Static drawdown
The Static Drawdown floor is fixed below the starting balance and never moves. On a $100,000 account with a 10% maximum drawdown, the floor sits at $90,000 from the first day to the last. Every dollar of profit widens the gap above it.
Static floor on a $100,000 account
Floor = starting balance − drawdown %- Starting balance
- $100,000
- Maximum drawdown
- 10%
Floor (fixed)
$90,000
A trader who reaches $106,000 has a $16,000 cushion to the floor, not the $10,000 they started with. Static drawdown is the most forgiving of the three for exactly this reason: profit becomes permanent room. The floor constrains a trader who is down and never one who is up.
Trailing drawdown: a floor that follows you up
A Trailing Drawdown floor rises as the account makes new highs, keeping a roughly fixed distance below the peak. Where static drawdown turns profit into permanent room, trailing drawdown takes some of that room back. As the high rises, so does the floor beneath it.
The two trailing variants differ only in what counts as a new high. EOD Drawdown measures the high at the daily close. Intraday trailing measures it tick by tick. That single difference is the most misunderstood rule in prop trading, and the most expensive.
End-of-day trailing
An end-of-day trailing floor updates once per day, at the close, against the highest closing balance the account has recorded. Intraday movement does not count. A position that spikes into profit during the session and is closed back down before the daily boundary leaves the floor untouched.

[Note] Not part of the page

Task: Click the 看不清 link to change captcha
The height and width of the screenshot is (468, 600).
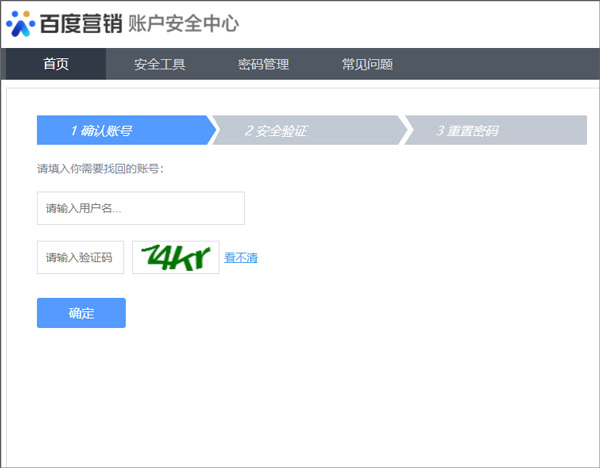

EOD floor after a $106,000 best close
Floor = highest close − trailing distance- Highest closing balance
- $106,000
- Trailing distance (10% of start)
- $10,000
Floor (until a higher close)
$96,000
If the account's best close is $106,000, the end-of-day floor sits at $96,000 and stays there until a higher close arrives. The trader can give back intraday gains all day without moving the floor, because only the closing balance is measured. This makes end-of-day trailing the more forgiving of the two trailing variants for an active intraday trader.
Intraday trailing: the floor that counts unrealised profit
An intraday trailing floor updates continuously, against the highest equity the account reaches at any moment, including the unrealised profit on open positions. The floor rises the instant a position moves into profit, whether or not that profit is ever booked.
This is the mechanic that catches traders who ride a winner. A position runs to an open profit of $8,500, taking the account to $108,500 on screen. The intraday floor moves to $98,500 at that moment. The trader holds, the trade reverses, and the position is closed back at $106,000. The realised result looks fine. The floor, though, has already locked in $98,500 and does not come back down.
Intraday floor after a $108,500 unrealised high
Floor = highest intraday equity − trailing distance- Highest intraday equity
- $108,500
- Trailing distance (10% of start)
- $10,000
Floor (locked in)
$98,500
From there, an ordinary decline to $98,000 in equity breaches the $98,500 floor and ends the account, even though the trader never closed a position below $100,000. The breach is caused entirely by profit that was shown and handed back. Under end-of-day trailing the same sequence survives, because the $108,500 was never a close.
The floor-lock milestone
Trailing floors do not rise forever. Most lock once the floor reaches the starting balance, a point reached when the account is up by the full drawdown amount. On a $100,000 account with a 10% trailing drawdown, the floor reaches $100,000 when the peak reaches $110,000. At that moment the floor stops trailing and stays at $100,000 for the rest of the account.
The Drawdown Floor Lock matters because it converts a trailing floor into a static one at breakeven. Past the lock, a trader cannot fall below their starting balance, and they keep the full benefit of any further profit as permanent room. Before the lock, every new high tightens the floor; after it, the floor is fixed.
Whether the lock sits at the starting balance or at another milestone is firm-specific. The principle holds across firms: a trailing floor rises to a defined point and then stops.
The three on one path
The comparison above runs a single equity path through all three rules. On the give-back scenario the intraday floor chases an unrealised high and breaches on the later decline, the end-of-day floor that saw only the closes survives, and the static floor fixed far below is never in question. Switch to the steady scenario and all three survive, because nothing is handed back. The trading is identical in both. Only the rule changes the outcome.
Which drawdown type an account uses is set by the firm and stated in the rules. It is the single parameter that most changes how a profitable but volatile trader fares during an Evaluation Phase or on a Funded Account, which is why it is worth confirming before an evaluation is paid for.